So today 2014 ends. For all of us, at a time particular to us, subjectively, and potentially outside the realm of where a GPS may locate us.
The end of the year is automatic, arbitrary, and absolute. Automatic in that it always happens, arbitrary in that ends of years are bound to calendars, and calendars are arbitrary, even if, in the cases, say, of lunar calendars, they can be associated with physical events. It is absolute in the sense that it occurs, and has no subjective boundaries, years end whether I wish them to or not.
Other types of endings are different, more subjective and open to interpretation and speculation. Objectively, perhaps, books end when we reach the last page, and have read the last word. Subjectively, however, for all of us a book stops when we stop reading it. Movies are similar, but more ambiguous of late. Gone is the day of the credits at the start and the large The End at the end. Many movies continue into the trailer, indeed, we may not even see the name of the film until after the action has ended, and today’s movies trailers can be very long indeed. Here too the movie ends, for us, when we get up and walk out, whether we’ve watched it to the bitter in or have exited in media res.
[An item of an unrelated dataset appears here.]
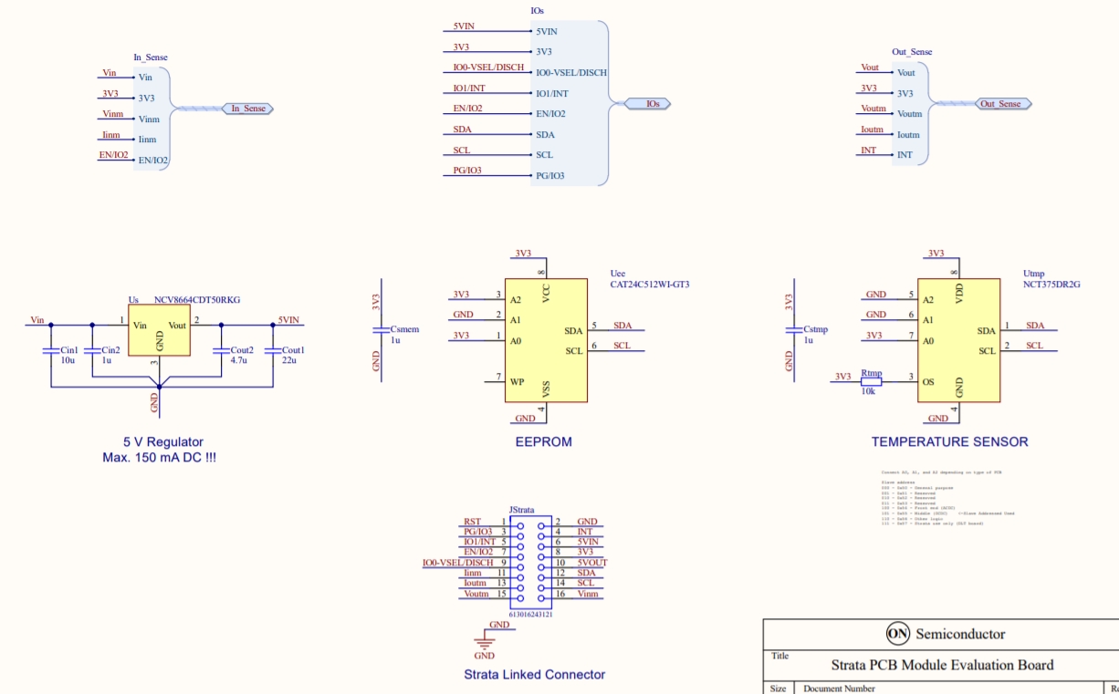This screenshot has width=1119, height=694.
Task: Click the ON Semiconductor logo in title block
Action: pos(897,634)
Endings to life events, short of death, can be even more complex. Relationships move often in and out of being “present”. We fall in and out of love. We marry, we divorce. We stay in the same place, we move. We cast off personae as a snake sheds it skin, we hunker down in the warmth of the familiar and cozy. Our relationships are endlessly satisfying, endlessly hopeless, and inescapable.
We work, but work changes and e- or devolves. Within work itself, endings can be a thing difficult to achieve. Are we not all familiar with the project that is never finished, the vampire task that never dies and yet continues to drain our figurative life’s blood year over year, the co-worker/manager that cannot bring any initiative to a conclusion but keeps “transforming” it so that it morphs anew into the next new Unfinished thing.
Medical events similarly are acute or chronic, but it is more likely that the acute will become chronic that the inverse, and the chronic may have an evolution, and potentially a fatal path. Is the end of pain, possession of hearty T-cells, regained strength in an injured limb health? Cancer survival is benchmarked at five years, but what is the benchmark for ALS, for Parkinson’s, for life itself?
So as this year ends, reflect on the endings that you have experienced this year, and their quality. Also on whether a choice to create an ending would lead to a new — and better? — beginning in the coming year. And for those of you who are eager to end and begin ab ovo remember this: significant changes, whether endings or beginnings, require time, usually a year — ah, yes, there it is again, that absolute time frame — to become ingrained and integrated with the personal self.
Good wishes on necessary endings and good beginnings to all as 2014 ends.